Al contemplar los muros del Salvador, advierto que la puerta del templo estaba entreabierta. De repente aparece cruzando el umbral la figura de Maurice Clichy, que al reparar en mi presencia cruza la calle y nos saludamos. No conocía este templo, siempre que he pasado por sus inmediaciones lo he encontrado cerrado. Me ha sorprendido su aspecto basilical por el jaspeado de sus columnas y basamentos, dice Clichy. ¿No había se había fijado en esos detalles? Sí, profesor, quien no ha reparado en ello es quizá el transeúnte absorbido por el ruido de las ciudades, del teléfono móvil, de las redes sociales que configuran mundos digitales, irreales, paralelos … Tiene usted razón, toda la gente anda conectada con algo o alguien. No oímos ni vemos lo que la ciudad nos quiere transmitir, vamos sordos, mudos, ciegos. Solo atendemos al olfato y al gesto, pero cuando nos entra hambre, claro. Dicho esto, el profesor hace un ademán de despedida. 

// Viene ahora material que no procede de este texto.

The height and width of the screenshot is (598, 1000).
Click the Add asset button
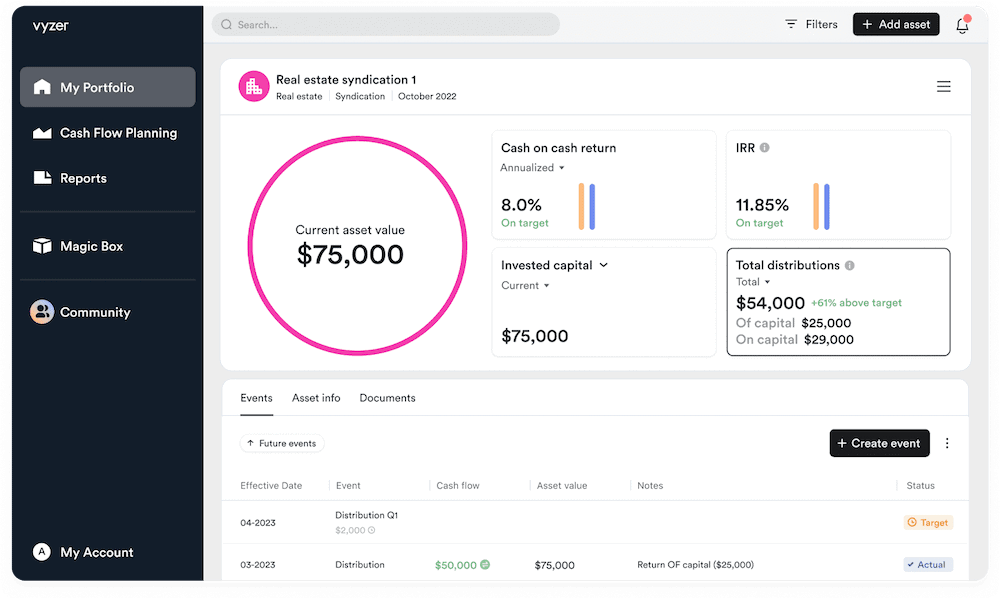tap(896, 24)
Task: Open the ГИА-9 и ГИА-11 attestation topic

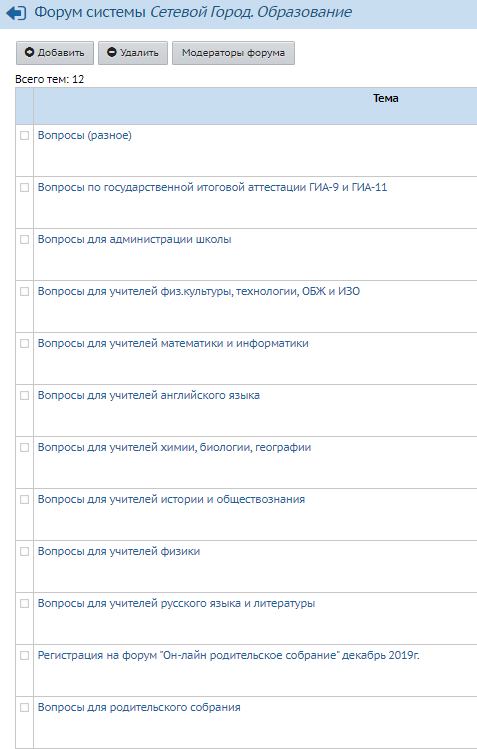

¿Hacia donde se dirige? Le pregunto. Quiero conocer con más detenimiento algunas salas del Bellas Artes. Tienen aquí una gran pinacoteca ¿Son conscientes de ello? La pregunta me abochorna y me deja pensativo. Tardo en responder, porque no acabo de entender la problemática y el abandono de este Museo. Clichy reconoce mi apuro y se adelanta a contestar. No se preocupe, he averiguado que la última visita del ministro tampoco ha servido de mucho. ¿Y de su entorno? Pregunta el profesor. ¿Qué me dice de su entorno? ¿Acaso permitiría el Estado en los alrededores del Prado un muro perimetral tan poco amable como el del San Pío V? Oiga, este asunto lleva demasiado tiempo encerrado en una espiral sin sentido, monótona y obsesiva, como los compases de El Bolero de Ravel. No entiendo como aquí lo consienten. Con esta sentencia, Clichy abandona la calle del Salvador rumbo al puente de la Trinidad. Su razonamiento me ha dejado avergonzado. Yo tampoco entiendo como se consienten tantas deficiencias y maltratos, porque esta ciudad se merece mucho más.